- Born: 6 May 1980 Douglas, Cork, Ireland
- Died: 19 July 2022 (aged 42)

Academic background
- Alma mater: University College Cork University of Edinburgh Queen's University Belfast
- Doctoral advisor: Phil Scraton

= Vicky Conway =

Irish academic and activist (1980–2022)

Vicky Conway (6 May 1980 – 19 July 2022) was an Irish academic and activist for police reform. She was an associate professor at Dublin City University. She was a member of the board of the Policing Authority and the Commission on the Future of Policing.

== Early life ==
Conway was born on 6 May 1980, the fourth of five children of Rory Conway, a solicitor, and Jean Conway. She grew up in Douglas, Cork, where she attended Eglantine Primary School, Scoil Bhríde, and Regina Mundi College. She completed a bachelors of civil law degree in 2001 and a masters of law degree in 2002 at University College Cork. She was auditor of the law society and editor in chief of the Cork Online Law Review. She received a masters of science degree in criminology from the University of Edinburgh in 2003 and then studied for her Ph.D. at Queen's University Belfast (QUB) between 2003 and 2008. Her doctoral supervisor was Phil Scraton.

== Academic career ==
Conway worked as a teaching fellow at the University of Leeds and as a law lecturer at the University of Limerick between 2007 and 2009. She spent the next two years lecturing at QUB, where she also completed a postgraduate certificate in higher education teaching. She worked as a senior law lecturer at the University of Kent between 2011 and 2015, when she joined Dublin City University. She worked as a lecturer before being promoted to associate professor in 2017. She was the first convenor of equality, diversity and inclusion for the department. Conway was a visiting scholar in the United States and Australia.

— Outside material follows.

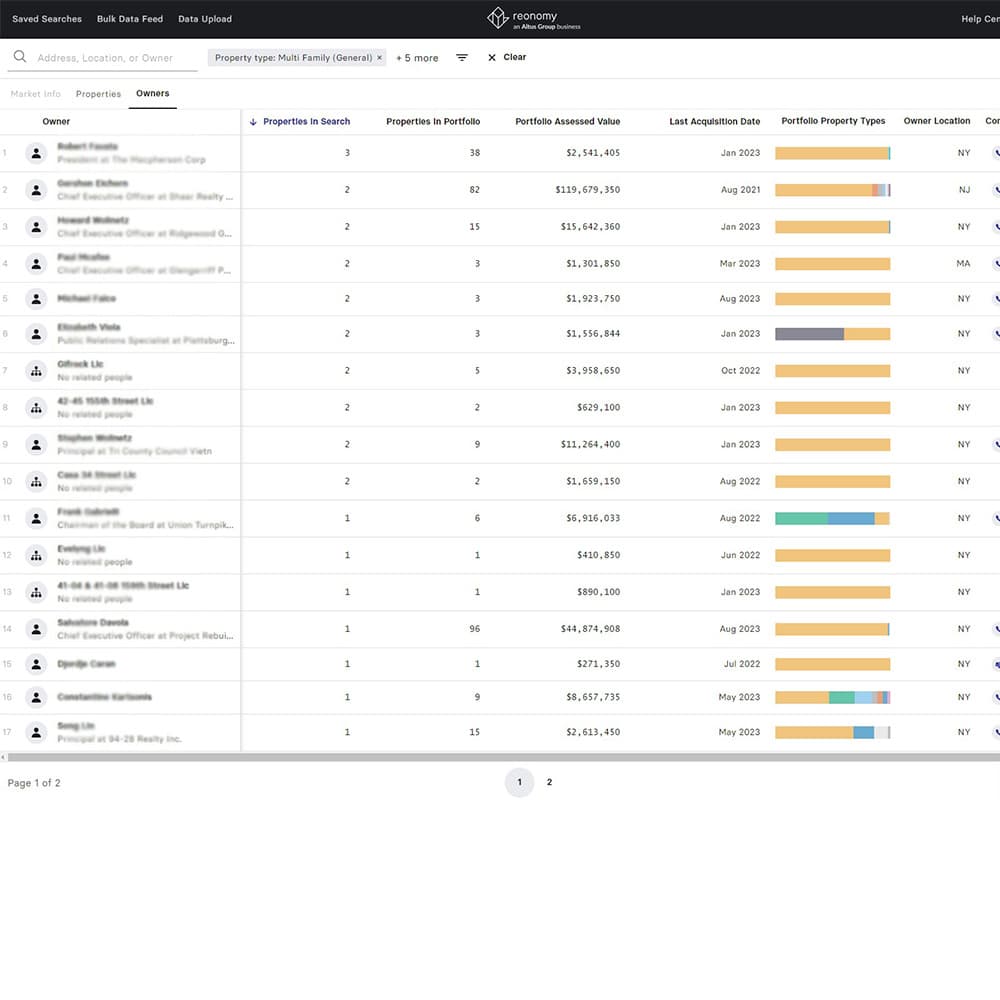Click person icon in row 1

Her first book, The Blue Wall of Silence: The Morris Tribunal and Police Accountability in Ireland, was published by the Irish Academic Press in 2010. It was based on her Ph.D. thesis to consider the results of the Morris Tribunal. She published Policing Twentieth Century Ireland: A History of An Garda Síochána in 2013. She was a member of the Northern/Irish Feminist Judgments project to re-write judgments with a feminist perspective, through which she wrote a review of the Kerry Babies Tribunal report.

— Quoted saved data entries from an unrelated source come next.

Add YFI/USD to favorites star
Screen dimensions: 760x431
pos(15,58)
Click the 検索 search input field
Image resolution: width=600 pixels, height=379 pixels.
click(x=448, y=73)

She was a member of the board of the Policing Authority between January 2016 and 2017, when she served on the Commission on the Future of Policing between May 2017 and September 2018, before being re-appointed to the board in 2018 until December 2020. Conway was a member of the Group of States against Corruption, the Council of Europe's anti-corruption monitoring body. She gave evidence at Oireachtas committees throughout her career and gave evidence in November 2020 before the House of Lords subcommittee on European security and justice on the topic of police partnership in Ireland post-Brexit. She worked with fellow professor Yvonne Daly between 2015 and 2017 to train a hundred criminal defence solicitors following a 2014 change in law which allowed solicitors to be present at their clients' interviews with police.

Conway wrote a paper for the journal of the Royal Irish Academy in March 2022, where she considered how policing would be structured in a United Ireland. She organised a conference with the Garda Inspectorate, the Policing Authority, non-governmental organisations and academics to discuss police custody in June 2022. Shortly before her death, she was commissioned by the Policing Authority to research the experiences in the policing system of people of African and Brazilian descent, alongside the Irish Network Against Racism.

She was a member of Lawyers for Choice and supported the repeal of the Eighth Amendment during the 2018 Abortion Referendum. She hosted a podcast, Policed in Ireland, beginning in 2020 where she interviewed members of marginalised groups about their interactions with the police.

== Death ==
Conway died unexpectedly on 19 July 2022, at the age of 42.

== Works ==

- Vicky Conway (2013) Policing Twentieth Century Ireland: A History of an Garda Síochána. Oxon: Routledge.
- Vicky Conway, Yvonne Daly, Jennifer Schweppe (2010) Irish Criminal Justice: Theory, Process and Procedure. Dublin: Clarus Press.
- Vicky Conway (2010) The Blue Wall of Silence: The Morris Tribunal and Police Accountability in the Republic of Ireland. Dublin: Irish Academic Press.